It was made eloquently by those who live in Scotland or have left Scotland who answered my original "Scotland - Too Risky?" thread I referenced earlier in this one.

Basically the weather in the Western half is on average pretty poor and good weather is totally unpredictable.

Dave


----------



## sallytrafic (Jan 17, 2006)

I would go to Scotland in April and May. Earlier if the weather breaks. No midges and even on the west coast lots and lots of sun. Spent 6 weeks going from Glasgow to Edinburgh the pretty way. See Blog >HERE<


----------



## travelsRus (Mar 1, 2007)

Thank you for all your interesting replies and reasons for choosing Spain or Scotland. I think I have been swayed to go to Spain this trip and we will visit Scotland April-June.
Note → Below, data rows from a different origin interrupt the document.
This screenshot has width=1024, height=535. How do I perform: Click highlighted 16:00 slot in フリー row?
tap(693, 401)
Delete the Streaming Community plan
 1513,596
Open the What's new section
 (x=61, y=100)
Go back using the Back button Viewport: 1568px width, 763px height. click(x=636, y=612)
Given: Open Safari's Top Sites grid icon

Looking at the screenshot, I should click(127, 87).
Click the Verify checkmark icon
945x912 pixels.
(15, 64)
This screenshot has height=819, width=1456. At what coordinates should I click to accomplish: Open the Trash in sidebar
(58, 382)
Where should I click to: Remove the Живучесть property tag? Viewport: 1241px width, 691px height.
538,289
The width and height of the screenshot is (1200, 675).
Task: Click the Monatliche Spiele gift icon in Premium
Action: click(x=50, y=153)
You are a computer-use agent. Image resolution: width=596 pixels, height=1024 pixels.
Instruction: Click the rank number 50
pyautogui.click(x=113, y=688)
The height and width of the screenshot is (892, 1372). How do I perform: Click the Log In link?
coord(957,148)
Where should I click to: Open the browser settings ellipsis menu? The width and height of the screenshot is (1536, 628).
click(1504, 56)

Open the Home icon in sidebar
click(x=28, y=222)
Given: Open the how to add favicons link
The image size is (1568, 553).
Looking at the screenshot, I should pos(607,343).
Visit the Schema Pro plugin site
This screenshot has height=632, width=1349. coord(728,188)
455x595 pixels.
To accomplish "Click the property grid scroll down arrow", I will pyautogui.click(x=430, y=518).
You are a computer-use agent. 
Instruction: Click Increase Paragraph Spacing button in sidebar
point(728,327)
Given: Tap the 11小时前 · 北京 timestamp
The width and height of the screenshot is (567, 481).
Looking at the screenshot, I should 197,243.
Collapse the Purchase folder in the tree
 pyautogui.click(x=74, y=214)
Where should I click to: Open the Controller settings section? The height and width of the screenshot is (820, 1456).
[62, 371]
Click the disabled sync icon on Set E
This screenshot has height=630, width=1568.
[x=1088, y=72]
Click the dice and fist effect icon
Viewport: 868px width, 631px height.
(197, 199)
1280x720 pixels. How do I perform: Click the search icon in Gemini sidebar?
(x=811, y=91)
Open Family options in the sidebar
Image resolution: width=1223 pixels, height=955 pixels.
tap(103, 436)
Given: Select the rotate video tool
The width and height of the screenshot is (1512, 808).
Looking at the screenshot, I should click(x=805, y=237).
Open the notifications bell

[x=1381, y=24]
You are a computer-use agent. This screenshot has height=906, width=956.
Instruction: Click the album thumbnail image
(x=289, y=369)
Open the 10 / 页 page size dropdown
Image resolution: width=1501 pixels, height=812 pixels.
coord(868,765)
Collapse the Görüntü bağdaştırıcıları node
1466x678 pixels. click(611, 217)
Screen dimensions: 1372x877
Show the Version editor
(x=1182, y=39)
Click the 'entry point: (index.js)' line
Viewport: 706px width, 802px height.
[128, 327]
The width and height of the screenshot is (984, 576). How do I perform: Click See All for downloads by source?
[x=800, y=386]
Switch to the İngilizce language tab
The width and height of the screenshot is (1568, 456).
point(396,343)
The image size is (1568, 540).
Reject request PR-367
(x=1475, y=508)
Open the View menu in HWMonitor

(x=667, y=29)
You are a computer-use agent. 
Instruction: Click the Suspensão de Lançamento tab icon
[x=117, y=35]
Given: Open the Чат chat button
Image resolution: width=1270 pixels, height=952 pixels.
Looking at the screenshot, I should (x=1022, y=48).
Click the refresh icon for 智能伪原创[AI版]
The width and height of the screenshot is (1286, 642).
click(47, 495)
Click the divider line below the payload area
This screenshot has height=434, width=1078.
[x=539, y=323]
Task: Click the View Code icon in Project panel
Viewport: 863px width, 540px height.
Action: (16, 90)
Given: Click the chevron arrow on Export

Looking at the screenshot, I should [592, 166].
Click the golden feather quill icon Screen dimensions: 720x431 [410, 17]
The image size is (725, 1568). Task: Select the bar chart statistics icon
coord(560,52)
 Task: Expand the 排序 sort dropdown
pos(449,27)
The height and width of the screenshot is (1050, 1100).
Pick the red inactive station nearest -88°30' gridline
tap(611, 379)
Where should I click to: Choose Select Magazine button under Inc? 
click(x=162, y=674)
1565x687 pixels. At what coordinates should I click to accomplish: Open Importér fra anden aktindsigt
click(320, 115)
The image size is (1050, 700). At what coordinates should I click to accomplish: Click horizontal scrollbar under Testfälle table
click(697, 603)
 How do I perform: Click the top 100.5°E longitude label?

Cheers - I appreciate your honest views.

Chris & Graham


----------



## CliveMott (Mar 10, 2008)

Well,
You have the wind and the rain plus the midges and British camp site and ferry fees on one hand.

On the other hand you have reliable sun, the mediteranean, cheaper fuel, open roads on the other.

I must admit its a difficult one!

C.


----------



## 122303 (Apr 12, 2009)

Not sure if the following will help either of you or hinder, but for what its worth:-
Spain has got to be better than Scotland. Who fancies sitting in the van during the looooong dark evenings in Scotland with probability of cold into the bargain. But I agree with you that April onwards may be better for Spain, as again weather can be unreliable anywhere in Northern Europe - (probably still better than here)

Let me know how you get on with Spain, if you go, as we are going April for 8 weeks next year. Planning tour of Spain and Portugal.


----------



## carolgavin (May 9, 2005)

travelsRus said:


> Thank you for all your interesting replies and reasons for choosing Spain or Scotland. I think I have been swayed to go to Spain this trip and we will visit Scotland April-June.
> 
> Cheers - I appreciate your honest views.
> 
> Chris & Graham


Have a great trip


----------